0xb2 emergency - overview of intranet security monitoring

Posted by trammel at 2020-04-12

It's been three months since it disappeared. I told you in my friend circle two days ago that this series won't end:), last time we talked about how to do security for a server. As long as it's solid and solid, it's not difficult to fix it frequently, observe the state more, and respond to security events in time. But the reality is that there will not be a server in an enterprise, so it is very important to build a complete security monitoring system inside the enterprise, so in this article, we will talk about security monitoring.

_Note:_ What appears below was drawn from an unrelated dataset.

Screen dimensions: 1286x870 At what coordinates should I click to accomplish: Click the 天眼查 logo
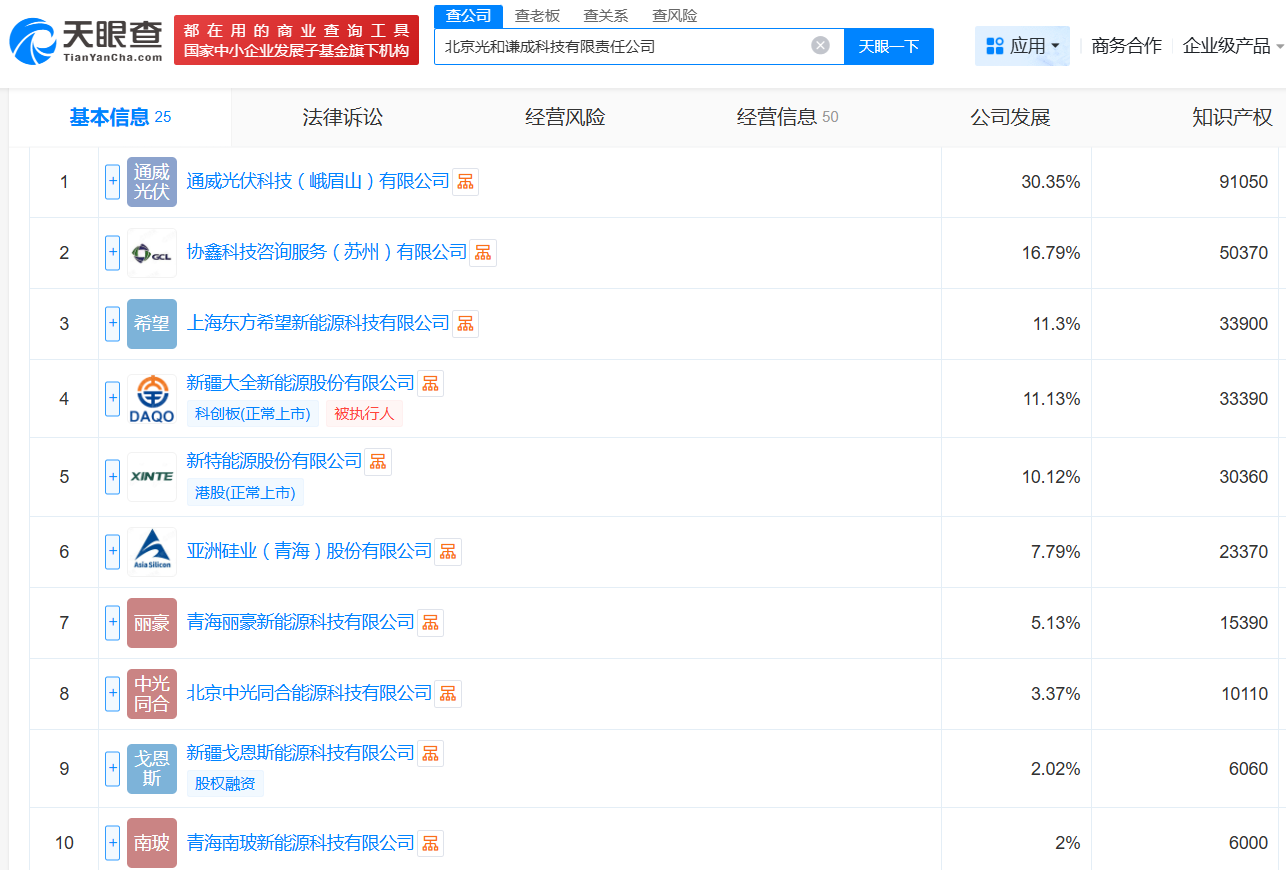(x=86, y=41)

0x00 enterprise security statement cycle:

First of all, make it clear that network security monitoring is a very important part of enterprise security management, so we have to say what is the life cycle of enterprise security. The enterprise security life cycle includes planning stage, resistance stage and monitoring and response stage. Draw a picture to show:

So when we do network security monitoring, monitoring and the corresponding stage is where we need to invest the most. This link is the basis for analysts to collect, analyze and upgrade iterations for monitoring and intrusion response, so we need to draw a diagram to illustrate this.

In the information collection phase, we need to collect as much information as possible about various machines in the intranet. We can collect the information of the intranet with the help of NIDS, HIDS, Siem and other log collection devices. When we detect that a server or host has made an abnormal request, we enter the analysis phase. We can match or not use the threat with the help of the rules of IOCS IOC is used for information retrieval. When the event is solved, we need to update the data and requirements of IOC. Finally, we return the updated data to our monitoring system and complete an iteration.

0x01 collection, analysis, upgrade and processing:

As we said before, the points that need to be solved in network security monitoring are collection, analysis, upgrading and response phase processing. Next, we will talk about these points respectively.

Let's say one by one:

(1) Collection:

In fact, there are two ways to collect this process, one is technical means, the other is non-technical means. The so-called technical means refer to the collection of relevant data from terminals or hosts, network equipment and logs; the non-technical means include the data provided manually or orally by the client.

As for the technical means, the data we need to collect at least includes the following contents: creating the log source of application data, receiving and storing the log collector, and the transfer method of moving the log from the source to the data collector.

For non-technical means, in fact, we should pay attention to the reports, reports and other data provided by clients or customers, which often provide very useful information.

In order to ensure that the results and data we collect are more reliable, our collection operation should include at least three parts:

(2) Analysis: analysis is the process of identifying and verifying normal, suspicious and malicious activities. It can be said that the emergence of IOC accelerates the speed of this process in the whole monitoring process. Let's focus on IOC, which may often be said by some big companies, but many people don't understand the real intention of IOC. First of all, IOC is visible or can identify the activity data of opponents , which is a sign of the attacker's activity. The emergence of IOC is to solve the problem of sorting out the signs of attackers' activities and finding potential malicious behaviors in the current automation system.

As mentioned above, there are two methods to divide the analysis based on IOC, i.e. relying on IOC for analysis and matching, and not relying on IOC for analysis and search. The first one relies on IOC analysis, which is called matching. As long as I see some of your information appears in the IOC of malicious behavior, I can identify your behavior as malicious behavior. If not, it means No. But it can find some malicious behaviors, but without IOC, you know. The second analysis method that does not rely on IOC is called search attacker. Next, we will talk about two key technical points - Intrusion and event and event classification.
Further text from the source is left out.